§ **Source text**
^^^^

All those people who sold in March 2020 quickly regretted their ill-fated decisions.


TuElite

There shouldn't be a simple answer to your question. There are many variables to consider. To begin answering your question, you should probably ask yourself what would selling accomplish? Would it reduce your portfolio's volatility or augment it? Would it put your allocations back in balance or offset them? Are you looking to reduce or augment some correlations and overweight/underweight to a sector, commodity or macro catalyst? Would it be tax optimal? Would it be aligning with your investment/trading strategy, time horizon and risk appetite?


Dr_PT_1988

Yes. It’s called dollar cost averaging.


savinger

You misread the question.


JustSayingMuch

Answers OP's final question (is it correct to keep buying during crash and sell only when retiring?).


tiglath_ashur

If I want to lose money, yes. /s


ptwonline

Do you expect the ETF to recover in a reasonable amount of time along with the rest of the market? If so you hold it instead of selling it low. If you don't expect it to recover for some reason then yeah--you'd probably want to sell and replace it with something else. If it's a general market crash then you'd likely just want to keep holding and wait for it to recover. Keep buying more if that was part of your original plan since it will now be relatively cheap to buy.

^^^^

§ **Record excerpts**
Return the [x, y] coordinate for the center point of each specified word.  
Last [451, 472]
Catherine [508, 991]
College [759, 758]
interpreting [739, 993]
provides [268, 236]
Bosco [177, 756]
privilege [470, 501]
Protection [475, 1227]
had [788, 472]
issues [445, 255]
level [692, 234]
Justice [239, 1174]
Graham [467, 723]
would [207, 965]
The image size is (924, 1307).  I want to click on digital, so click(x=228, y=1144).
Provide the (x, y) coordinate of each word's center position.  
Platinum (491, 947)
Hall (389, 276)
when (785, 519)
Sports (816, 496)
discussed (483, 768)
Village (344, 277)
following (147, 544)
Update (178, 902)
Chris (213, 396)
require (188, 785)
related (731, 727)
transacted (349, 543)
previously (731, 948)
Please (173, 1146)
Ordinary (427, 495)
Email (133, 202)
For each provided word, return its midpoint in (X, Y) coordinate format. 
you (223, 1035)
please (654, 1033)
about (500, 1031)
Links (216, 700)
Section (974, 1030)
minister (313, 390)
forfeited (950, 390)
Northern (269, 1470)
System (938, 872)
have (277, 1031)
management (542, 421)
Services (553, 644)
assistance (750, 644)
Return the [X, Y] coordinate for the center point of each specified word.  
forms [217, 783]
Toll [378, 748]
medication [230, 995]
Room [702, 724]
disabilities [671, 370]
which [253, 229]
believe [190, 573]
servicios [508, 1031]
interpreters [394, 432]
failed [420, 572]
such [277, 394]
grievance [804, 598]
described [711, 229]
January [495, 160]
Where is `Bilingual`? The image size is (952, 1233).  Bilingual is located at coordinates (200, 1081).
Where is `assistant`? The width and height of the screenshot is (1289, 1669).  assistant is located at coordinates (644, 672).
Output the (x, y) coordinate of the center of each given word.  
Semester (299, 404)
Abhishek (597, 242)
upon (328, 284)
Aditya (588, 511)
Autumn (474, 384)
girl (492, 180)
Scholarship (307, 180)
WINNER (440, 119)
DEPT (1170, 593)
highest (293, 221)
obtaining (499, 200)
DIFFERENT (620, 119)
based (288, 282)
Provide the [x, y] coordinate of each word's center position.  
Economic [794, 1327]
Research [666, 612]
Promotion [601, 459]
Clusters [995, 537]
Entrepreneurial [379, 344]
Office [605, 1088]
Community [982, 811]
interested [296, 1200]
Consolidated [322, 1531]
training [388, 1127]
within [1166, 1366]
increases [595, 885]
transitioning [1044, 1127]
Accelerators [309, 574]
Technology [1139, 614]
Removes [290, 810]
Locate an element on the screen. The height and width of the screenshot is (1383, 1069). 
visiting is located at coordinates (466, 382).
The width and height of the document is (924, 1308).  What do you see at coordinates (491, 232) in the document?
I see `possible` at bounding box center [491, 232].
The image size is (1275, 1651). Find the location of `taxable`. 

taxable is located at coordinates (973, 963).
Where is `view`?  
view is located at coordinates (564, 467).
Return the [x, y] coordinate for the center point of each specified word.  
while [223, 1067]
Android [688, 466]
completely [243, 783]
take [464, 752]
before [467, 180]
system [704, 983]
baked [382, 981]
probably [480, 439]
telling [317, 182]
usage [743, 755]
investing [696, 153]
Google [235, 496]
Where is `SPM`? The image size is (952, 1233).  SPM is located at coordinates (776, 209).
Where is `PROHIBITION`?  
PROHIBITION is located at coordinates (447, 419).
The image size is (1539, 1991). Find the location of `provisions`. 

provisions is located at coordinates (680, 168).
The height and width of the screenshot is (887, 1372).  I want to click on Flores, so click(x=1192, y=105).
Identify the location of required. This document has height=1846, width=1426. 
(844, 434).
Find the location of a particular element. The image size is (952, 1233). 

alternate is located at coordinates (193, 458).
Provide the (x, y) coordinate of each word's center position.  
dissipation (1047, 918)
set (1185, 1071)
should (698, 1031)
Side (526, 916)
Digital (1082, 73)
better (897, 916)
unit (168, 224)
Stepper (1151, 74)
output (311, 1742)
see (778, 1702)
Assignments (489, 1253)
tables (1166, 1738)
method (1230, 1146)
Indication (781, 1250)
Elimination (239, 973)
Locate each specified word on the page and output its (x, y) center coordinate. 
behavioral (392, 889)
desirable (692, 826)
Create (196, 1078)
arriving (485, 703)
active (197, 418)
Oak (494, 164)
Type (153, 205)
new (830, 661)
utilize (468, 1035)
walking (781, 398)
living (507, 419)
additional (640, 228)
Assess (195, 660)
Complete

^^^^

In the thread about selling during a market crash, what does ptwonline say to do with an ETF you don't expect to recover?

Sell it and replace it with something else.